(Directive):
List every line in the data below that contains the string "under". Case counts.

Entries on finding words and elements:
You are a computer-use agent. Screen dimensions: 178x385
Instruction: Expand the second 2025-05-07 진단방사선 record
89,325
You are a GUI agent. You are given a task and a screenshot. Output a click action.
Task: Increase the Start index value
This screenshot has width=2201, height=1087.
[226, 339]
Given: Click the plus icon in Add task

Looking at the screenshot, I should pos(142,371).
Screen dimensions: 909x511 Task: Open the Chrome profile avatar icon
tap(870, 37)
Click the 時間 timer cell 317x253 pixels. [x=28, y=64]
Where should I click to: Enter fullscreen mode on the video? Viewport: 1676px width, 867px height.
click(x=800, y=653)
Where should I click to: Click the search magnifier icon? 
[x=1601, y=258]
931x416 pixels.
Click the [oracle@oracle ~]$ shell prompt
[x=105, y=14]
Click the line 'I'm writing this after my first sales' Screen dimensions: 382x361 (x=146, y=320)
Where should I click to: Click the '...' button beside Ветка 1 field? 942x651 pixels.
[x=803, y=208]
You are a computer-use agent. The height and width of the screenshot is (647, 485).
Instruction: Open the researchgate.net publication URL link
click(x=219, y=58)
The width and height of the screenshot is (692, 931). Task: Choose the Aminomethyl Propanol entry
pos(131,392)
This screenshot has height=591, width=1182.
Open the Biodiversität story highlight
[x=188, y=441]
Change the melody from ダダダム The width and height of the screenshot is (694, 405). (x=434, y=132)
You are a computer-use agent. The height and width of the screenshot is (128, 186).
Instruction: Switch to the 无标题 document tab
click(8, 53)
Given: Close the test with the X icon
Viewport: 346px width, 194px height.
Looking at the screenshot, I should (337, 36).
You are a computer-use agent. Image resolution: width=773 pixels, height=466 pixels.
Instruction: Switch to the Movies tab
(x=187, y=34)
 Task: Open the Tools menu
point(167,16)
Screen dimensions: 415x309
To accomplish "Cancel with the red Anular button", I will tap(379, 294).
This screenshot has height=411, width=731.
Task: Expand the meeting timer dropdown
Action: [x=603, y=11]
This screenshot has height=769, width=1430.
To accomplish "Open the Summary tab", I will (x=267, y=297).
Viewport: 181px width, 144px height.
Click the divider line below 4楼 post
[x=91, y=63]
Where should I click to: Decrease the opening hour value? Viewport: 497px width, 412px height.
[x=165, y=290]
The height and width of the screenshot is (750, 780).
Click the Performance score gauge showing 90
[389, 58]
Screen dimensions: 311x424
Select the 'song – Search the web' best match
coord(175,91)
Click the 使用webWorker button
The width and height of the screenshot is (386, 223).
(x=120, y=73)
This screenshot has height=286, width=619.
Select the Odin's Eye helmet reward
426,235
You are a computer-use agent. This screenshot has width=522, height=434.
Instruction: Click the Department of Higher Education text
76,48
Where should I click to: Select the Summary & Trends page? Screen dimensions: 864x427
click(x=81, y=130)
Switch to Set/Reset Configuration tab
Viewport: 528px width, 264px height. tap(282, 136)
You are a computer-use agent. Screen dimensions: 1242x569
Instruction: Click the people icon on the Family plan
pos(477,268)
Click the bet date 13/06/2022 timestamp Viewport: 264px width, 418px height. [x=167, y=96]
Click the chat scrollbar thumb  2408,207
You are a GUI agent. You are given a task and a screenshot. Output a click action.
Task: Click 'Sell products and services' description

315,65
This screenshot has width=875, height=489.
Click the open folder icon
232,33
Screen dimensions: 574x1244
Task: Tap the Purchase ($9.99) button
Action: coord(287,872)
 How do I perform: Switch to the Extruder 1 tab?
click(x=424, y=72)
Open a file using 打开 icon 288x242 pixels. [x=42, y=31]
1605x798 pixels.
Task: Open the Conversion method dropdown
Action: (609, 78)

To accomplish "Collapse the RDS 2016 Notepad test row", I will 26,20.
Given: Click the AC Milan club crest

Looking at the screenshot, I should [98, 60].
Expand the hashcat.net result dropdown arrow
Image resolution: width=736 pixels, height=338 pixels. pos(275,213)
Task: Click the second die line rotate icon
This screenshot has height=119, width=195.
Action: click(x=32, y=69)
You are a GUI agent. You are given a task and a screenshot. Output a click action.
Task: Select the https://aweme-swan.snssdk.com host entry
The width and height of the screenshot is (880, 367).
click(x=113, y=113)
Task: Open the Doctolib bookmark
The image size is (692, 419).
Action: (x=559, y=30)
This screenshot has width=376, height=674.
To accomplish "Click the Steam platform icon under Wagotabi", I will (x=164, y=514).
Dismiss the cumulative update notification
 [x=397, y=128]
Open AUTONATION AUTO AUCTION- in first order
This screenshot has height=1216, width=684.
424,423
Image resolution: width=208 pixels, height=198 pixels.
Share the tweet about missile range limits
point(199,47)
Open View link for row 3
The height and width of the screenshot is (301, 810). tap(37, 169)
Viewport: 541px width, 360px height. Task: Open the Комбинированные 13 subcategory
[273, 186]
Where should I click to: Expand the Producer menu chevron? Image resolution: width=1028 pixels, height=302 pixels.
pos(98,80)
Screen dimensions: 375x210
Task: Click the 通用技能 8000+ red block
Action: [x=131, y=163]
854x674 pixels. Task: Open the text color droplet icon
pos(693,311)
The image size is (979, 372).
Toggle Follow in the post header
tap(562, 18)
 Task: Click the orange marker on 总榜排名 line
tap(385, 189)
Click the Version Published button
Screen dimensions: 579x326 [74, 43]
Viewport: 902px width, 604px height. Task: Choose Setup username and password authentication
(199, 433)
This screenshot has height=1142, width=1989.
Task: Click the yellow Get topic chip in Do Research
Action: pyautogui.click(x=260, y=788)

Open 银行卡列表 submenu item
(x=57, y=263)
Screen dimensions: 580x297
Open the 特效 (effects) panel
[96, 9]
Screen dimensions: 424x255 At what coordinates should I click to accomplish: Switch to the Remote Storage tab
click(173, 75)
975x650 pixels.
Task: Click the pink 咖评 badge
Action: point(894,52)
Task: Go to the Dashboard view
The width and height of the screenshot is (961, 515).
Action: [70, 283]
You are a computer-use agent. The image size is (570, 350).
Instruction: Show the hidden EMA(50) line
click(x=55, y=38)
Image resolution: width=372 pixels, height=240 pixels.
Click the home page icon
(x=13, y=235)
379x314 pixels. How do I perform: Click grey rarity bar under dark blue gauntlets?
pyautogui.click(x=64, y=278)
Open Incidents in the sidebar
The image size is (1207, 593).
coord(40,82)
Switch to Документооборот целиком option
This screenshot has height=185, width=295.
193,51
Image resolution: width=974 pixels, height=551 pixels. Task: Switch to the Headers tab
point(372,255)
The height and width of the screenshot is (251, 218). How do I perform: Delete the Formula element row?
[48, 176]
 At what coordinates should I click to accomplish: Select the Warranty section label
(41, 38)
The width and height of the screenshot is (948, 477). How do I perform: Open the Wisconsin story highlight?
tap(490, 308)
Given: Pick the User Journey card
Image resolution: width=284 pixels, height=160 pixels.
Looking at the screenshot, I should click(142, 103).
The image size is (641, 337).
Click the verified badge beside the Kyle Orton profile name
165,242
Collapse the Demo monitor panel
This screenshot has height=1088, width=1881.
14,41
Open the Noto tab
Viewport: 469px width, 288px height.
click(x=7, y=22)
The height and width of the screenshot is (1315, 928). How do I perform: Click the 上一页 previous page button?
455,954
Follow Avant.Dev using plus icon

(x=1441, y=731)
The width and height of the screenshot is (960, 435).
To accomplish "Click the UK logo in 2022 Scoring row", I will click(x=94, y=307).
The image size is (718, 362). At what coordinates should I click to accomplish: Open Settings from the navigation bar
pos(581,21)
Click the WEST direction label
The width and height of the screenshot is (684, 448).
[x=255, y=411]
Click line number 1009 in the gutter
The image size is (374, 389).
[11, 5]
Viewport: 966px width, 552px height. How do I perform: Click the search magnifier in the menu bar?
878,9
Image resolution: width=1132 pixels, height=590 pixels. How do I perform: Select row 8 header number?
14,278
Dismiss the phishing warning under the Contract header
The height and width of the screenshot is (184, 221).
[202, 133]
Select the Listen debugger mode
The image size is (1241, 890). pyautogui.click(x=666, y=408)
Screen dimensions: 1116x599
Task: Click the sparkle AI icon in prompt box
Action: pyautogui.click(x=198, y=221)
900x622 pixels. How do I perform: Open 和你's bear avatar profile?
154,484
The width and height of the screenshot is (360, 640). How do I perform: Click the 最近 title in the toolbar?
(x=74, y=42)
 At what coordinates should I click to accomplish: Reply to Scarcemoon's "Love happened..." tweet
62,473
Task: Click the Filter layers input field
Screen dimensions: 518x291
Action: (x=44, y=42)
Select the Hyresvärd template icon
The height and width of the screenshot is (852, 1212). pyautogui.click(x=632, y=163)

(Task result):
To accomplish "Click the Steam platform icon under Wagotabi", I will (x=164, y=514).
379x314 pixels. How do I perform: Click grey rarity bar under dark blue gauntlets?
Dismiss the phishing warning under the Contract header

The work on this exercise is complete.